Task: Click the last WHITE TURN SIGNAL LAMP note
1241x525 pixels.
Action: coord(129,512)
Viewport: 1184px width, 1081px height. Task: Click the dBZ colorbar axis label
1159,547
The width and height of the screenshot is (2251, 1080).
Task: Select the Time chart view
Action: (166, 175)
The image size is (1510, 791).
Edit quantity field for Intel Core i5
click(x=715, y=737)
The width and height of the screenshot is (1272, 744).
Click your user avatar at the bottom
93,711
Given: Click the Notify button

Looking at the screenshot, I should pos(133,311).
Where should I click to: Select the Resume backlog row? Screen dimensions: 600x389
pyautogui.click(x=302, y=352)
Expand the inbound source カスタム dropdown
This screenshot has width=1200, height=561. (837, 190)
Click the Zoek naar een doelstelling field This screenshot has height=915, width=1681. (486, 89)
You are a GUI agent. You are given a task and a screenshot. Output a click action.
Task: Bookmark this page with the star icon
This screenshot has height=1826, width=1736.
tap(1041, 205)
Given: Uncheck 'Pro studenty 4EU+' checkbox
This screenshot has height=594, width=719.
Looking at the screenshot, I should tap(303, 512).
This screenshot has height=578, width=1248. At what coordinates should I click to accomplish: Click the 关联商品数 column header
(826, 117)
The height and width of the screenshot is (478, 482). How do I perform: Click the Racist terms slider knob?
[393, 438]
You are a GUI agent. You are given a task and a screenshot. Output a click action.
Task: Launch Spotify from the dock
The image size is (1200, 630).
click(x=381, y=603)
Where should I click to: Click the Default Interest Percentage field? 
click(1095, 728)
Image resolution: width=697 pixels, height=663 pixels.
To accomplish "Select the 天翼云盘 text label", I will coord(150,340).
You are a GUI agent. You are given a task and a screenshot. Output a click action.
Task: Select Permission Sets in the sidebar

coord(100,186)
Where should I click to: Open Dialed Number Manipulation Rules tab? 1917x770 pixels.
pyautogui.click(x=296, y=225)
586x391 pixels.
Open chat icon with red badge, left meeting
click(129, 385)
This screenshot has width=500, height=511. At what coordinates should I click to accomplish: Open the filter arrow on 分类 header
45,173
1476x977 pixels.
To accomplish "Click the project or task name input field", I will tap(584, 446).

━━━━━━

The lines from the one holding "Where should I click to: Open" to the end of the entries are to be repeated exactly, with both ends included and nothing else.

Where should I click to: Open Dialed Number Manipulation Rules tab? 1917x770 pixels.
pyautogui.click(x=296, y=225)
586x391 pixels.
Open chat icon with red badge, left meeting
click(129, 385)
This screenshot has width=500, height=511. At what coordinates should I click to accomplish: Open the filter arrow on 分类 header
45,173
1476x977 pixels.
To accomplish "Click the project or task name input field", I will tap(584, 446).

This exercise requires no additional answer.